- DATA FOR THE TASK
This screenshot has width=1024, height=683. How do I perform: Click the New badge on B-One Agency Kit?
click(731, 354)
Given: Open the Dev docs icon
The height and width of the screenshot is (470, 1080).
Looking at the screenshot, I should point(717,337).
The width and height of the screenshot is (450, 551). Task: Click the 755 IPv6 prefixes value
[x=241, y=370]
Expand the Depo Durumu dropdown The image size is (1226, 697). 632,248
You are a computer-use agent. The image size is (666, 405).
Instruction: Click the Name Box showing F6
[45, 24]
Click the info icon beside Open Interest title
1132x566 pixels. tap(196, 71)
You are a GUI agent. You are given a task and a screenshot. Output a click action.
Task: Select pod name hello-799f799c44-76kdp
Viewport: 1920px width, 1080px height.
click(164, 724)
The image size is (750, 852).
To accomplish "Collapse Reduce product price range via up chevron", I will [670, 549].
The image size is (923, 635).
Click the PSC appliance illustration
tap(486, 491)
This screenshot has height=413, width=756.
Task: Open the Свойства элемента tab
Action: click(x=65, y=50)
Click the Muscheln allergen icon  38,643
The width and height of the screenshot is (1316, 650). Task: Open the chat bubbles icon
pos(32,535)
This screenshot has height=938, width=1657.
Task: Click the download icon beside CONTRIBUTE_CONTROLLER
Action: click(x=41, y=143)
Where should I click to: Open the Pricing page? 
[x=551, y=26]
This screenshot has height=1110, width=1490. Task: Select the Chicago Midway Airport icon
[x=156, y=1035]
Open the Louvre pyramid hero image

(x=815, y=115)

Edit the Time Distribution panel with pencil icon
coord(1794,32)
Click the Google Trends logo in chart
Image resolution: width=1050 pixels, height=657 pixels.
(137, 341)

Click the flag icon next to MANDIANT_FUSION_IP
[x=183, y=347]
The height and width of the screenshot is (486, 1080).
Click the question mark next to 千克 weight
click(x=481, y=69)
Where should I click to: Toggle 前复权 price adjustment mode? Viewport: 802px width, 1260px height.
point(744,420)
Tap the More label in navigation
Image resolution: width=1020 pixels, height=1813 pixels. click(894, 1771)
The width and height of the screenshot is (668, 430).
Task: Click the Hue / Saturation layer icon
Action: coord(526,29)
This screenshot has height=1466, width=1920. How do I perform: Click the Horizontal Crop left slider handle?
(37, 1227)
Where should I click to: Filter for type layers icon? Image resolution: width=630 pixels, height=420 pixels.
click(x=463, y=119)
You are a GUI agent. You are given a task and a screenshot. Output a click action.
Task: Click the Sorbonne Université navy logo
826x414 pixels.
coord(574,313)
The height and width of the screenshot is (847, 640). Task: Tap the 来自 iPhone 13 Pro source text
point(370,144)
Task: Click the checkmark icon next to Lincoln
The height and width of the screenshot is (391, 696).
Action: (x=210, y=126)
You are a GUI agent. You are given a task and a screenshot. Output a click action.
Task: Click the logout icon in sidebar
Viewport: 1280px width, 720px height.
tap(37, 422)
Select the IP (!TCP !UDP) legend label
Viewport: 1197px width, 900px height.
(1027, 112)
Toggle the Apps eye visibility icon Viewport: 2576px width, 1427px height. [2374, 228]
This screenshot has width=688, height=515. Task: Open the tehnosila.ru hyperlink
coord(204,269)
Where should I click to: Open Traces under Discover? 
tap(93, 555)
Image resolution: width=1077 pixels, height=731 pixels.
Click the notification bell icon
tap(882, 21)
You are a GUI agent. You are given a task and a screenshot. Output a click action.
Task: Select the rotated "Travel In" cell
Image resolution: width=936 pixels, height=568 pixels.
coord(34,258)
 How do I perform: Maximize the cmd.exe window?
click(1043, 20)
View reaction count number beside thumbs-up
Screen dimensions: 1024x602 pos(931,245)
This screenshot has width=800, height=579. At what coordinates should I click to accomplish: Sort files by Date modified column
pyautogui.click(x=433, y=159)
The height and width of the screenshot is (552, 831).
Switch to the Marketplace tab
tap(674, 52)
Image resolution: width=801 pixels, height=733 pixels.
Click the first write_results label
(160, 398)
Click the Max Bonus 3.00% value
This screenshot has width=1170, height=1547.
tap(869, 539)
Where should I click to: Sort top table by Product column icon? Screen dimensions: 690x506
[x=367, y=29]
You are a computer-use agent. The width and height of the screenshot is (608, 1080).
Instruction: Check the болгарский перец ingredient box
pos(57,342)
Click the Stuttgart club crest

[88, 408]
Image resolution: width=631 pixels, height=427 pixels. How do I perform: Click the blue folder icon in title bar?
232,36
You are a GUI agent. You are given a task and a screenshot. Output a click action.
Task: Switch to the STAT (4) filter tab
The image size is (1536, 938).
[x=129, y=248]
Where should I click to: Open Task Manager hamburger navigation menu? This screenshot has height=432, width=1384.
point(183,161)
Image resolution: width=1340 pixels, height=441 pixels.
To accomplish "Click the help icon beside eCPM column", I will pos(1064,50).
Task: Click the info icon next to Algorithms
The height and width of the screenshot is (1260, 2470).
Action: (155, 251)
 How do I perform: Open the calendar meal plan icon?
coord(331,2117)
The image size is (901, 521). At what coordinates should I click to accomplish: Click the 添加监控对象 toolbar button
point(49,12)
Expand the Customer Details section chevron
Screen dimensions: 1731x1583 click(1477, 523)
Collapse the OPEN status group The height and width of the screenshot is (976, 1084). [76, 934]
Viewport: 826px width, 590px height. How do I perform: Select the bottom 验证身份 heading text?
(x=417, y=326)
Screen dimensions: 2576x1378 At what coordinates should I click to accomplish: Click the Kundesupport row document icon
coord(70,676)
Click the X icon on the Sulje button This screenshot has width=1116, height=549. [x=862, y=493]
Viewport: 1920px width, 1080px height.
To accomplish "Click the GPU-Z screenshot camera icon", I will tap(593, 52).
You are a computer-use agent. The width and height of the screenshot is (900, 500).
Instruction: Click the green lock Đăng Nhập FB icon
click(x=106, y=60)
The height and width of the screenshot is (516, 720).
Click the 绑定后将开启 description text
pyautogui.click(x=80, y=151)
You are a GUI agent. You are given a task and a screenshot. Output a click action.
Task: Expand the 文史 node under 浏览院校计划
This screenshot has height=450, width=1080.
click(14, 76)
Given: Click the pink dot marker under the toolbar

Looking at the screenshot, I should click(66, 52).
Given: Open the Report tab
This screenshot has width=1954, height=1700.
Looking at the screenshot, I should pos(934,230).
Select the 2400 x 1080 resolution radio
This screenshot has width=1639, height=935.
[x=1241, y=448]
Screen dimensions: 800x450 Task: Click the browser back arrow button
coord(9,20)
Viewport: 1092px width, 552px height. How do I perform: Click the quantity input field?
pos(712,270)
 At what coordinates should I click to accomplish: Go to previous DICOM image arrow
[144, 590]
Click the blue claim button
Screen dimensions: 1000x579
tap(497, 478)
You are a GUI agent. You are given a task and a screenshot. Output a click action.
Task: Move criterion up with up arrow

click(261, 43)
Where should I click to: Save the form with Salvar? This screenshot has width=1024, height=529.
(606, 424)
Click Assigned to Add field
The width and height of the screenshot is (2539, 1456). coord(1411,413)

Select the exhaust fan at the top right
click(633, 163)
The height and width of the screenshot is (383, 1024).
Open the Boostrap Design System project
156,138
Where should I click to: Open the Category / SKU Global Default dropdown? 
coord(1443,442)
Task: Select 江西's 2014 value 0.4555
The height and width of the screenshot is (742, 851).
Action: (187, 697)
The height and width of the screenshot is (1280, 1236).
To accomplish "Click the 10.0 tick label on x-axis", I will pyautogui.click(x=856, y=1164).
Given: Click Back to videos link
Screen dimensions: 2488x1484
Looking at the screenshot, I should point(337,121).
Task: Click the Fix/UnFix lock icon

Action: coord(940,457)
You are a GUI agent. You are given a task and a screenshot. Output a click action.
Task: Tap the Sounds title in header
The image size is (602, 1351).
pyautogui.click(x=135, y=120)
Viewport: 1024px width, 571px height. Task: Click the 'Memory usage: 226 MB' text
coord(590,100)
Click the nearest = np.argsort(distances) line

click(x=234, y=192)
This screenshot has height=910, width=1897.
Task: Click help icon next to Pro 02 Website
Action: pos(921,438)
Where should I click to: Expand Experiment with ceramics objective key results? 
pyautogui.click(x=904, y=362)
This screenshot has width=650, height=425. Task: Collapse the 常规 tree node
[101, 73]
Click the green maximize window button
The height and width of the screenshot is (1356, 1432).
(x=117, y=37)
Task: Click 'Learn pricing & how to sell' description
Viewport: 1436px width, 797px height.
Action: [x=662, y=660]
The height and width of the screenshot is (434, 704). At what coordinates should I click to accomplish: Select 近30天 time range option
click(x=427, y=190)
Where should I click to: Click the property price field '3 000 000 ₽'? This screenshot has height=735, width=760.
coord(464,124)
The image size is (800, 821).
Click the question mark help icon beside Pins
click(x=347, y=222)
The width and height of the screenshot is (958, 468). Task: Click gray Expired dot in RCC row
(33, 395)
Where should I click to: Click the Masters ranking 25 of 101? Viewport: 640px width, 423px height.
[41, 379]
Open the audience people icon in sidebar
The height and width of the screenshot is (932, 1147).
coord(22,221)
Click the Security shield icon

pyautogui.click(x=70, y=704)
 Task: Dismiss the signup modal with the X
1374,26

- SET PROBLEM
Give only the number of lines in the records above that contain the string "pixels". Case counts.

- EXPECTED ANSWER
10